Dataset entries
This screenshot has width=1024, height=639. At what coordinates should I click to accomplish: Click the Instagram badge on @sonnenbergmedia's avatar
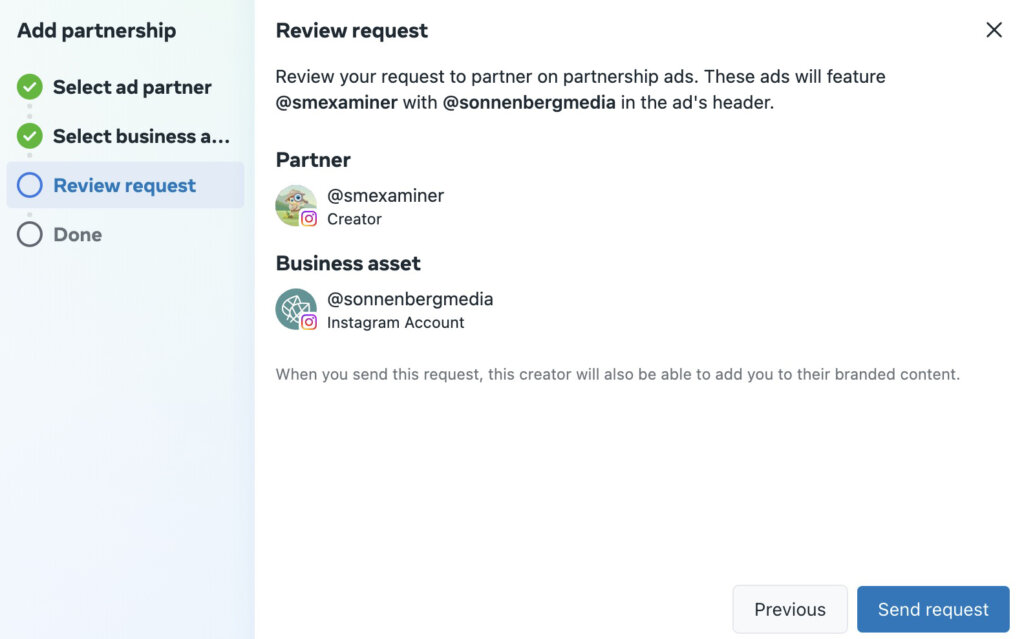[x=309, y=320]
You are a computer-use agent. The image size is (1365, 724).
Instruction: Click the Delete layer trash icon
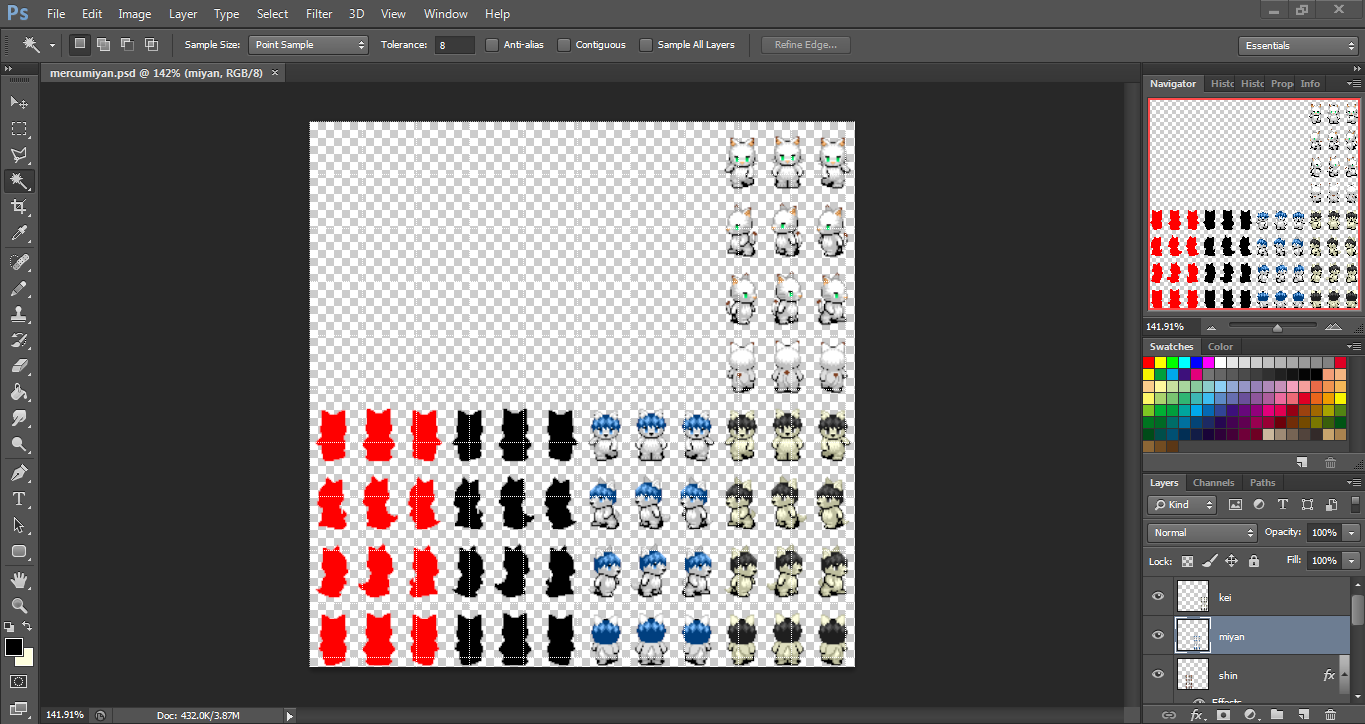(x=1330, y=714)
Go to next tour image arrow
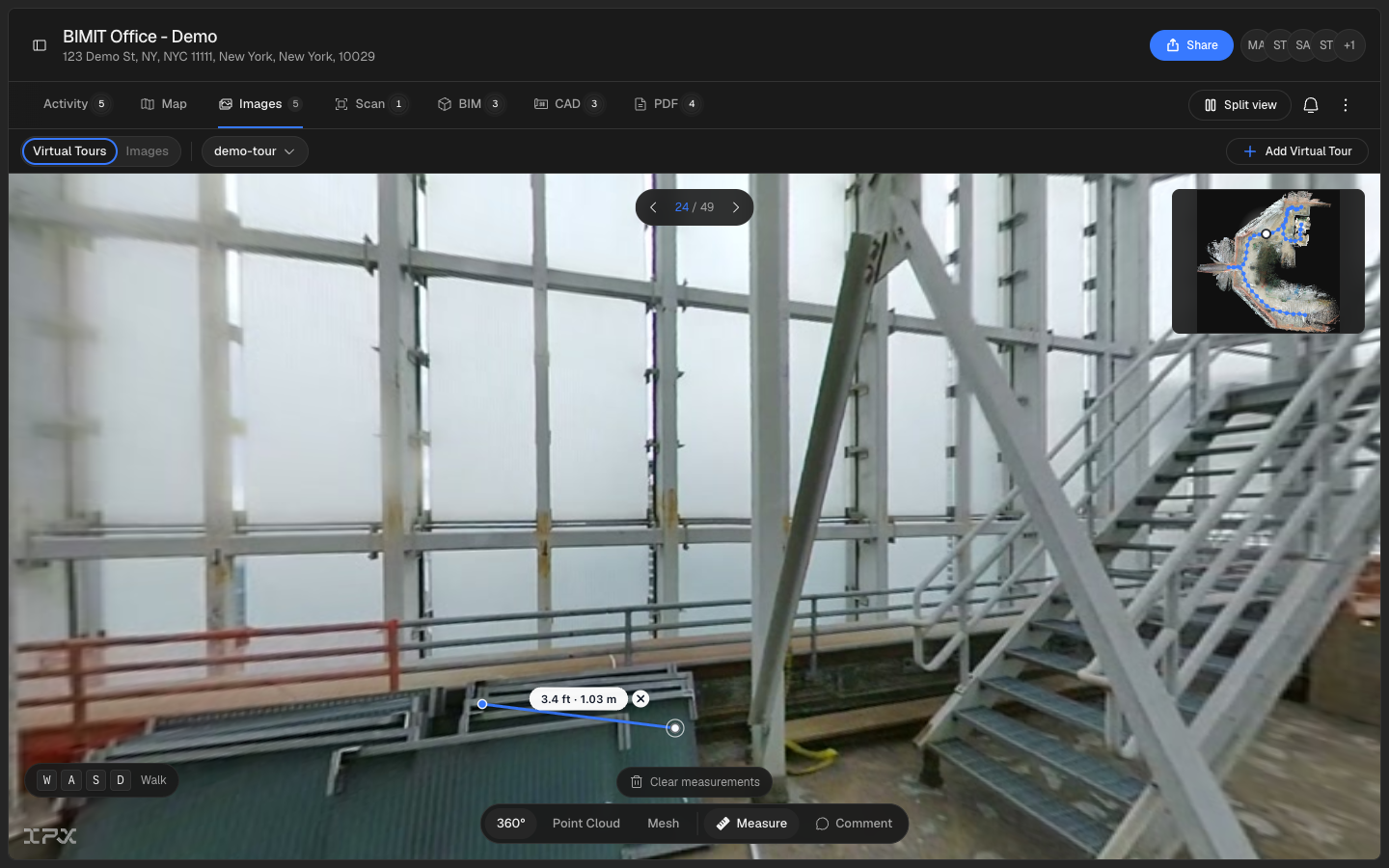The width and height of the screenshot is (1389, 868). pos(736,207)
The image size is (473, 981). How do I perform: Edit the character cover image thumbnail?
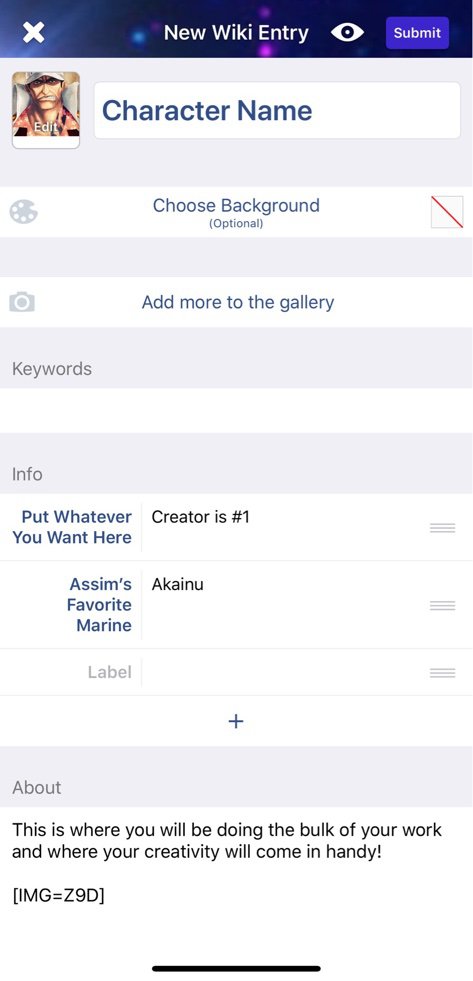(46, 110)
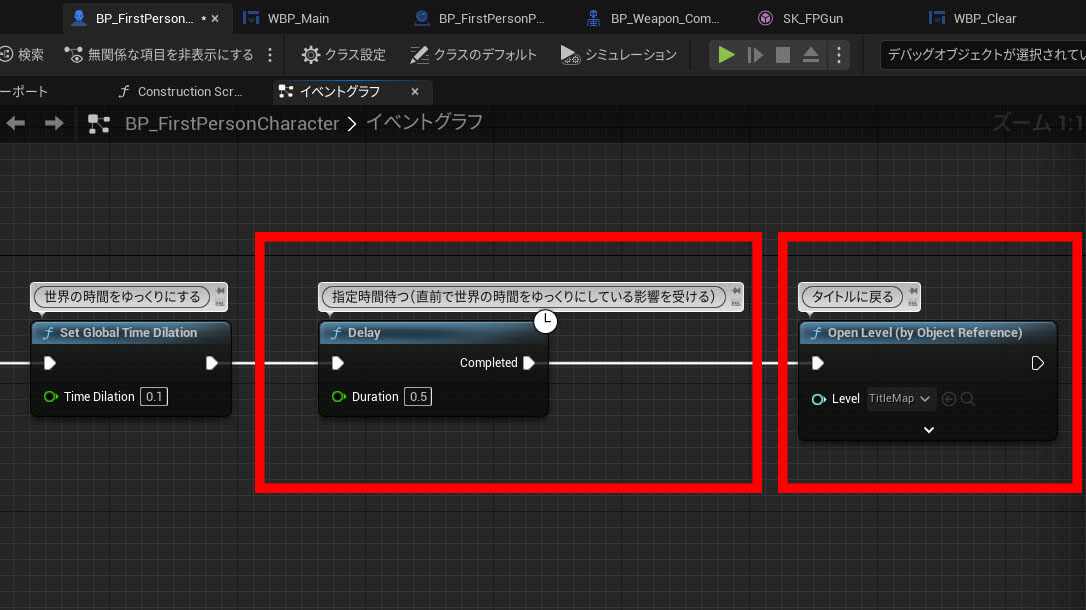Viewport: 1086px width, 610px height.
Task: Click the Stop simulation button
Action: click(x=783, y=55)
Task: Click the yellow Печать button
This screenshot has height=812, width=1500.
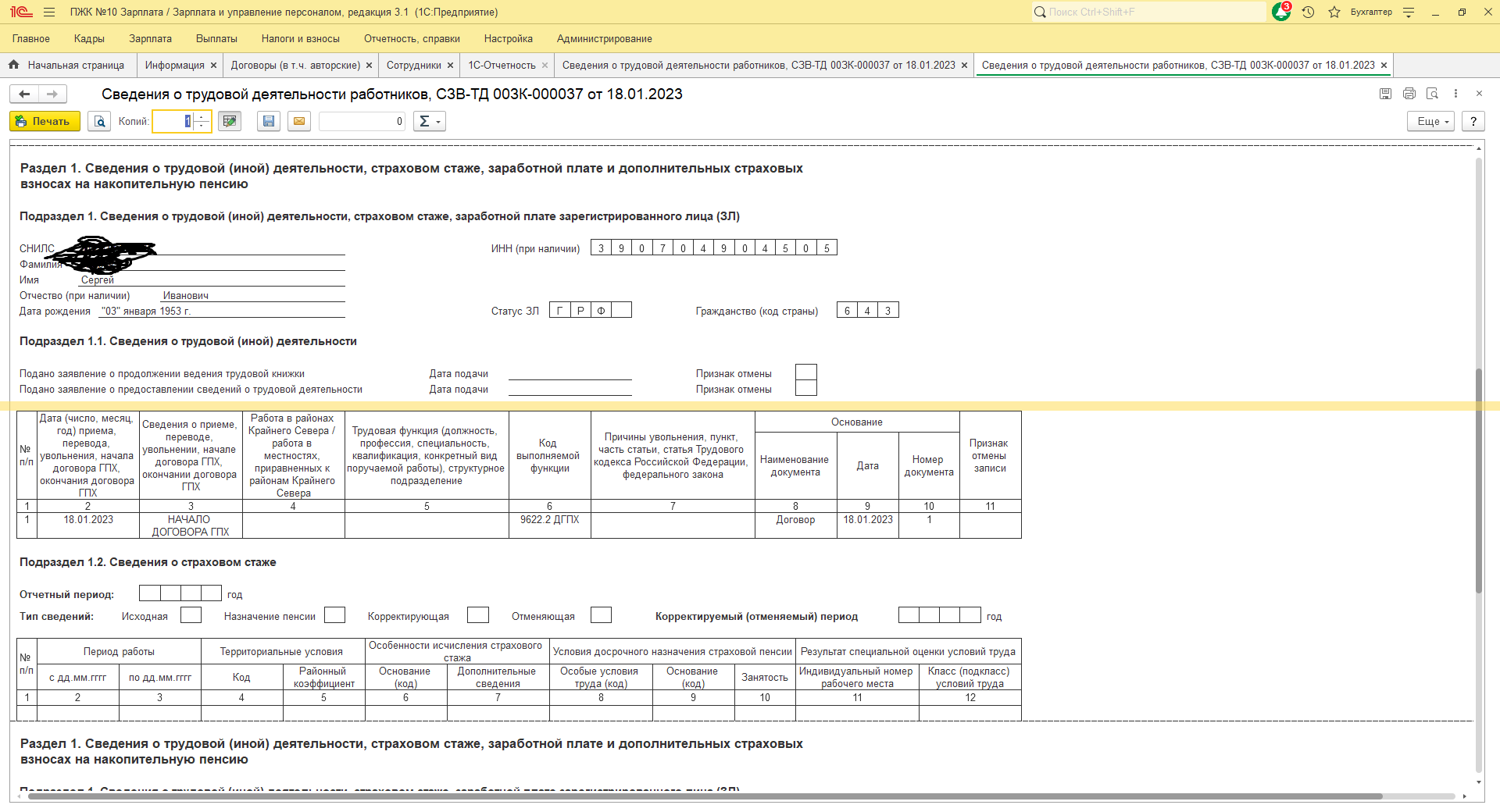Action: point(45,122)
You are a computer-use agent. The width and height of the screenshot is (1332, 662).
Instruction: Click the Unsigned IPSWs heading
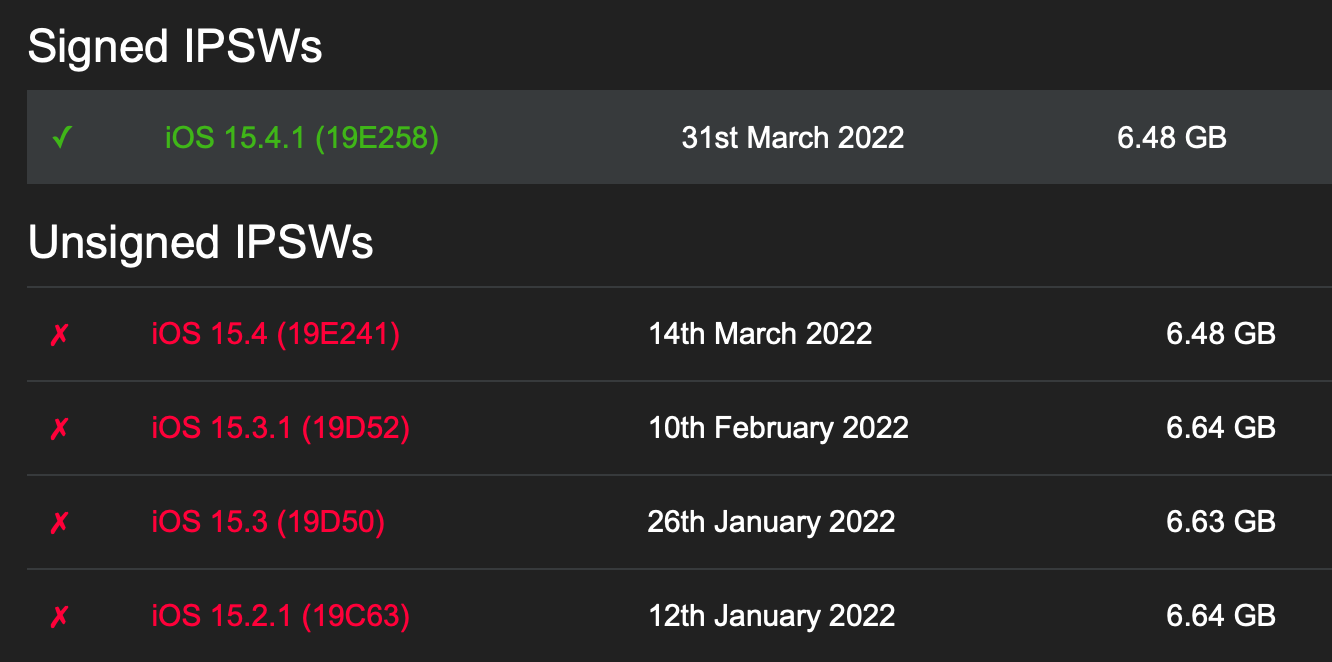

### Requirement
Give the number of lines containing "computer" in the entries, and no other text.

### Answer
2